[Stored data entries]
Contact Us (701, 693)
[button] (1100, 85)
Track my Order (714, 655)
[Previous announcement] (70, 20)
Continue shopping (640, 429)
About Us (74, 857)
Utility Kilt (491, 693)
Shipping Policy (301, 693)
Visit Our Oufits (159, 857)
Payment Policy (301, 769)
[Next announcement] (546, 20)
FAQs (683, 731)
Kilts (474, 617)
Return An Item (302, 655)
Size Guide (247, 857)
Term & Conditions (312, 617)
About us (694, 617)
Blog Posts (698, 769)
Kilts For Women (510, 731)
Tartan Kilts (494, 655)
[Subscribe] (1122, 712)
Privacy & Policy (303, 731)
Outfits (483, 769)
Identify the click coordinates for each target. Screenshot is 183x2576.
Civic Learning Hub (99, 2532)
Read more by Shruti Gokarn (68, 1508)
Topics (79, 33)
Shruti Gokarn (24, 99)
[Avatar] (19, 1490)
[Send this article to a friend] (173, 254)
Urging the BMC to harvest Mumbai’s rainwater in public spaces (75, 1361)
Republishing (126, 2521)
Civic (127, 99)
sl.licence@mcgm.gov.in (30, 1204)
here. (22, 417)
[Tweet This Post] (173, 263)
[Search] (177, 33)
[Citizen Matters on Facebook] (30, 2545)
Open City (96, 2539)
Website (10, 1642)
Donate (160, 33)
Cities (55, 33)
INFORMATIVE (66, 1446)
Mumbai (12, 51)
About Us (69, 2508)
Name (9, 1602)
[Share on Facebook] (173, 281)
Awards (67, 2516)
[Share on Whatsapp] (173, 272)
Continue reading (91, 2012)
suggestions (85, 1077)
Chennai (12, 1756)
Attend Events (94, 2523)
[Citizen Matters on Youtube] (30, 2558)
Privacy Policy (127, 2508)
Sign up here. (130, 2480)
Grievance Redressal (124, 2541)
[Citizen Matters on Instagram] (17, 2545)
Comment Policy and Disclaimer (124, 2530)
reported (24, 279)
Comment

[Problem description]: Write out each entry again, character for character.

[Reply]:
Contact Us (701, 693)
[button] (1100, 85)
Track my Order (714, 655)
[Previous announcement] (70, 20)
Continue shopping (640, 429)
About Us (74, 857)
Utility Kilt (491, 693)
Shipping Policy (301, 693)
Visit Our Oufits (159, 857)
Payment Policy (301, 769)
[Next announcement] (546, 20)
FAQs (683, 731)
Kilts (474, 617)
Return An Item (302, 655)
Size Guide (247, 857)
Term & Conditions (312, 617)
About us (694, 617)
Blog Posts (698, 769)
Kilts For Women (510, 731)
Tartan Kilts (494, 655)
[Subscribe] (1122, 712)
Privacy & Policy (303, 731)
Outfits (483, 769)
Identify the click coordinates for each target. Screenshot is 183x2576.
Civic Learning Hub (99, 2532)
Read more by Shruti Gokarn (68, 1508)
Topics (79, 33)
Shruti Gokarn (24, 99)
[Avatar] (19, 1490)
[Send this article to a friend] (173, 254)
Urging the BMC to harvest Mumbai’s rainwater in public spaces (75, 1361)
Republishing (126, 2521)
Civic (127, 99)
sl.licence@mcgm.gov.in (30, 1204)
here. (22, 417)
[Tweet This Post] (173, 263)
[Search] (177, 33)
[Citizen Matters on Facebook] (30, 2545)
Open City (96, 2539)
Website (10, 1642)
Donate (160, 33)
Cities (55, 33)
INFORMATIVE (66, 1446)
Mumbai (12, 51)
About Us (69, 2508)
Name (9, 1602)
[Share on Facebook] (173, 281)
Awards (67, 2516)
[Share on Whatsapp] (173, 272)
Continue reading (91, 2012)
suggestions (85, 1077)
Chennai (12, 1756)
Attend Events (94, 2523)
[Citizen Matters on Youtube] (30, 2558)
Privacy Policy (127, 2508)
Sign up here. (130, 2480)
Grievance Redressal (124, 2541)
[Citizen Matters on Instagram] (17, 2545)
Comment Policy and Disclaimer (124, 2530)
reported (24, 279)
Comment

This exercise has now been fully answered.